The latest round of data from the State Street Investor Confidence Index [SSICI] appeared to show global institutional investors “buying the dip” following the February correction. The SSICI utilizes data from State Street’s global custodian business, which administers $33 trillion in assets. The index provides a quantitative, actual, view on what institutional investors are doing (readings below 100 = reducing exposure to risky assets, readings above 100 = net-increasing).
Coincidentally our view had been to rebalance/increase exposure into the correction as it resulted in a minor shakeout of investor sentiment, slight reset in leverage, and slightly less expensive valuations. This is against a backdrop of a solid global economy and improving corporate earnings across the globe. While I would acknowledge we are “late cycle” there is yet to be any compelling evidence that the cycle is turning, so while we are at the riskier stage of the market cycle, it’s not over yet.
To summarize the conclusions from institutional investor trends:
-Global institutional investors resumed allocating to stocks in February after a period of reducing allocations from Oct-Dec last year.
-Asian institutional investors were the most aggressive in raising exposure to risky assets.
-This lines up with our view that the correction was largely sentiment/technicals driven against a backdrop of improving fundamentals.
1. Global Institutional Investor Confidence: The global index shows after net-reducing exposure to risky assets from Oct-Dec institutional investors stepped up allocations in February. The market action in late Jan/early Feb did provide some reset in valuations and sentiment, and this is against a backdrop of improving earnings and a solid global macroeconomic backdrop. So even though we may be late in the business/market cycle, that large investors are “buying the dip” certainly makes some sense.
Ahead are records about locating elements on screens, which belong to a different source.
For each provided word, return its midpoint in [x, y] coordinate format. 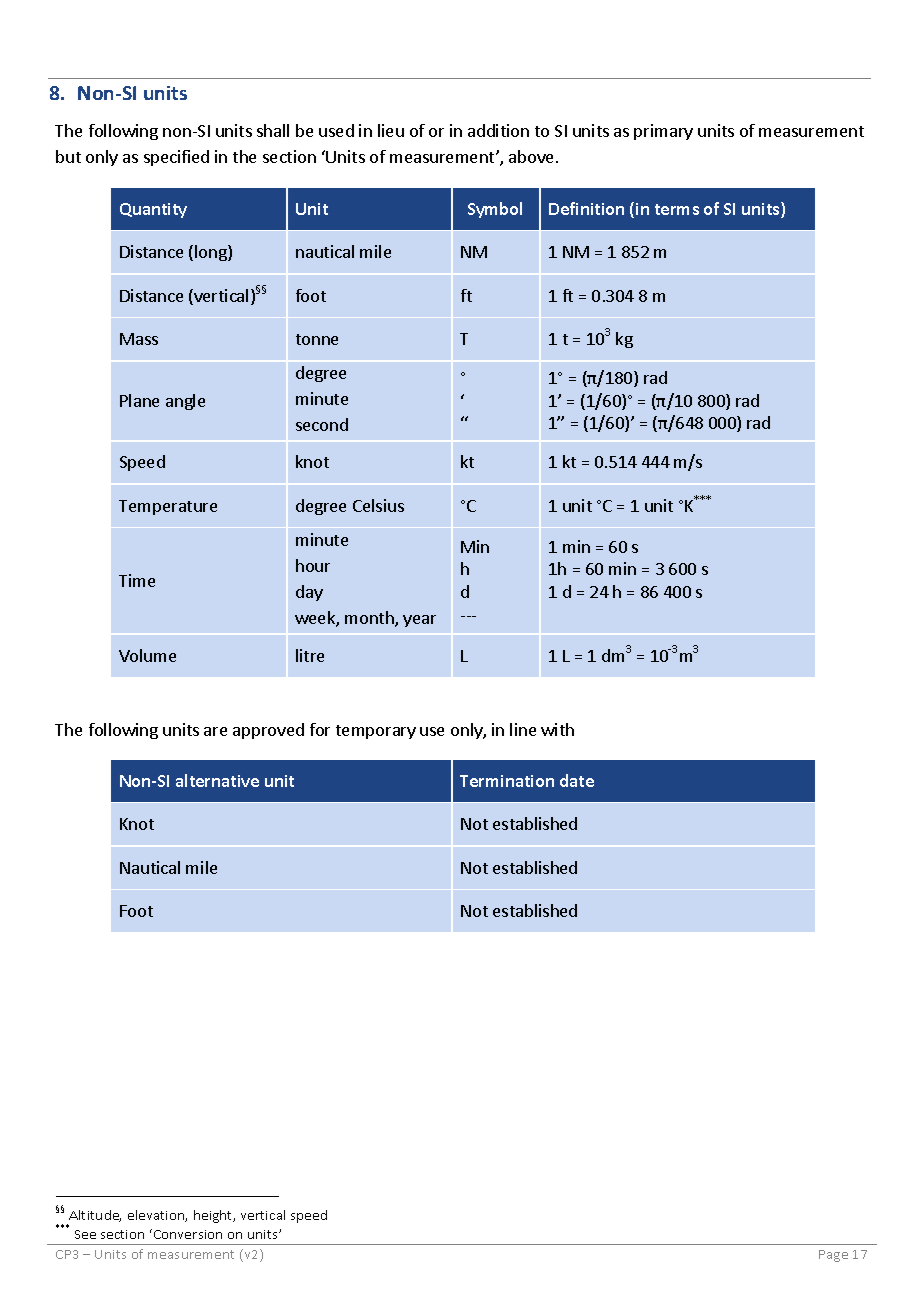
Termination [507, 781]
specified [176, 158]
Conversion [186, 1234]
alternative [217, 780]
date [577, 780]
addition [498, 130]
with [557, 729]
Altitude [95, 1216]
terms [677, 209]
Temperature [168, 507]
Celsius [378, 505]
2. Asian Institutional Investor Confidence: Interestingly it was Asian institutional investors that were most aggressive in raising exposure to risky assets in February. Looking at the chart of the StateStreet Investor Confidence Index for Asia against the MSCI Asia Index it seems quite often when large Asian investors increase allocation to equities that Asian equities tend to follow through with a period of stronger performance. Although they were a little early in 2015 as the Chinese stockmarket bubble burst.